La vague / Strasser

Todd-Strasser-La-Vague

L’Histoire est-elle destinée à se répéter ?

L’Histoire est-elle un éternel recommencement ?

Pour faire comprendre à ses élèves l’horreur nazie, un professeur d’histoire tente dans sa classe une expérience terrifiante : la Vague. Au lycée Gordon, il y aura un avant et un après la Vague.

Dans un lycée américain, à la fin du XXème siècle, un jeune professeur d’histoire passionné par son métier montre à ses élèves un film sur la Shoah.

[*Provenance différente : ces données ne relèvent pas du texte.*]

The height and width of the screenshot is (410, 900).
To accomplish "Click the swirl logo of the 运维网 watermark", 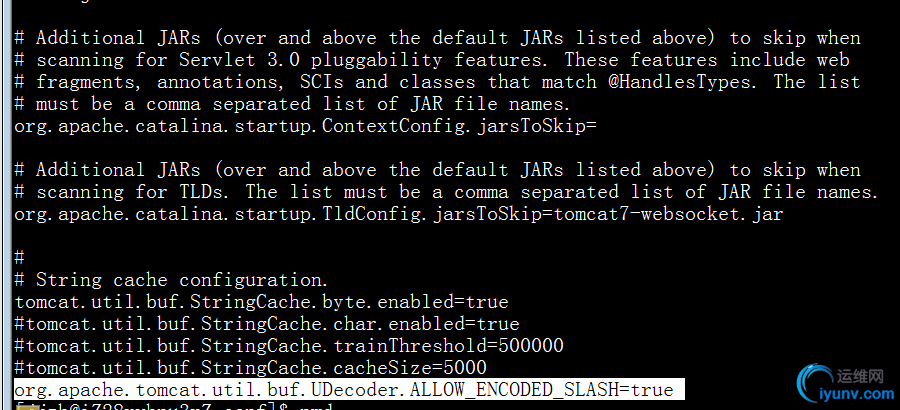I will tap(816, 385).
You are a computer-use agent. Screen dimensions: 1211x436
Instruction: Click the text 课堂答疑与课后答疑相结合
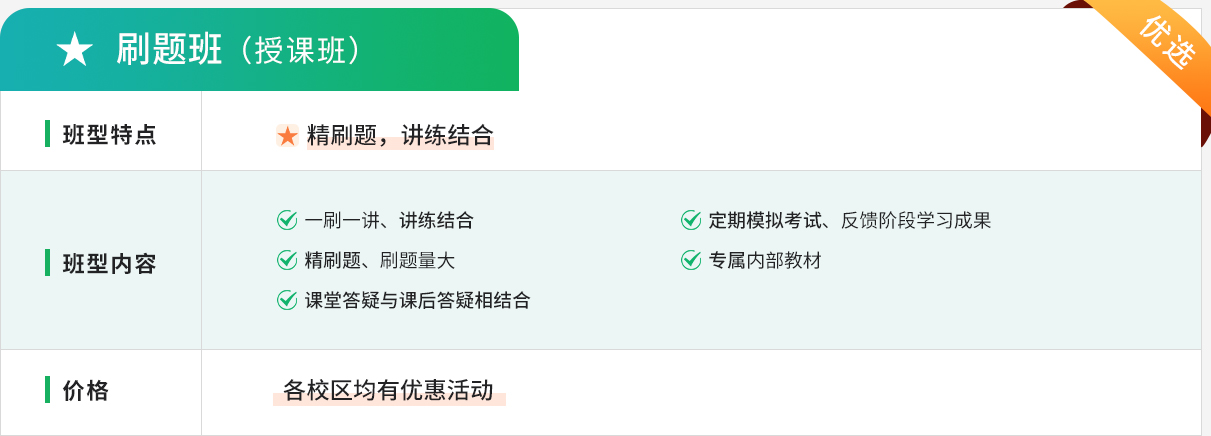[417, 300]
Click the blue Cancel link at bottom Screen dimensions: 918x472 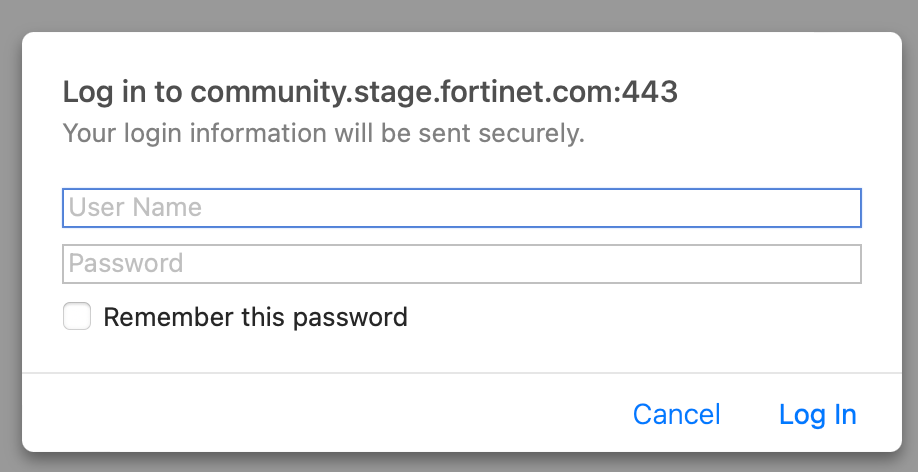[676, 414]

Devant les images terribles des camps de concentration et de leurs prisonniers décharnés, la réaction des élèves est incrédule : une telle abomination, à des lieues de leur mode de vie confortable et moderne, leur semble à peine croyable.

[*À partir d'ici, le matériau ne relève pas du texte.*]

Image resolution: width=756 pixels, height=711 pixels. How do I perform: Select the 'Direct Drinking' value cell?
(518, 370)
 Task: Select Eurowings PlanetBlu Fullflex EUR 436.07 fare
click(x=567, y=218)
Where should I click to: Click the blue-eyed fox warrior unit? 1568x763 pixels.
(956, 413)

D’ailleurs, comment les Allemands ont-ils pu faire confiance à Hitler ? Eux qui étaient le peuple souverain, comment ont-ils pu rester passifs devant l’innommable ?  A ces questions, Ben Ross, leur professeur, n’a pas la réponse. Car il est facile de juger à posteriori de l’aveuglement des Allemands devant l’atrocité de ce qui était commis sous leurs yeux, mais il est plus difficile de comprendre par quels mécanismes obscurs ils en sont arrivés à accorder une confiance fervente et passionnée à leur Führer.

C’est pour leur apporter une leçon que Ben décide d’organiser une sorte de jeu de rôle dans sa classe. Partant du constat que ses élèves sortiront grandis d’une expérience plutôt que d’un long discours, il se lance dans une aventure dont il ne connait pas encore l’issue.

D’un simple jeu, à partir de quelques règles de conduite qui dessinent les contours d’un collectif – la classe de Ben – et réorganisent l’action de groupe – discipline, communauté, entraide, égalité – Ben devient malgré lui le leader charismatique d’un nombre d’élèves croissant.

Parce que la foi qu’il suscite dans ce projet de vie en communauté donne à chacun une place dans le groupe et une raison d’être, il attire l’intérêt d’élèves qui peinent d’ordinaire à être fier d’eux-mêmes, dans un système compétitif et individualiste. Sous les yeux de Ben, le mouvement de la Vague prend forme. Bientôt les vélléités de pouvoir commenceront de miner le bel ensemble utopiste et l’expérience délivrera sa morale.

Cette intrigue, désormais connue pour le film qui l’a adaptée en 2009, est en réalité inspirée d’un fait réel. Strasser reprend ici les grandes lignes de cette anecdote qui aurait pu rester une histoire de couloir si sa portée n’avait pas été aussi terrifiante. Au fil d’un récit limpide et simple il nous donne accès à la compréhension des mécanismes qui président à la création d’un groupe et le portent dans le temps. Si vous avez vu le film, ou que vous connaissez déjà l’histoire et son issue, vous serez probablement déçus car il n’y a rien de plus à en retirer que le message ultimement délivré par Ben à ses élèves : le fascisme n’est pas un objet poussiéreux qui s’expose dans les limites sécurisées d’un musée. N’importe qui peut se faire endoctriner, n’importe qui peut devenir autre et basculer dans la tyrannie. Il n’est que le sens critique pour nous prémunir contre les comportements aveuglés et les errements de l’Histoire.

Ce livre mérite d’être lu pour la véracité de l’intrigue et de ses développements. N’y cherchez cependant pas autre chose : l’écriture comme la matière du roman sont en une seule dimension qui sert le but affiché de l’oeuvre : délivrer une leçon universelle.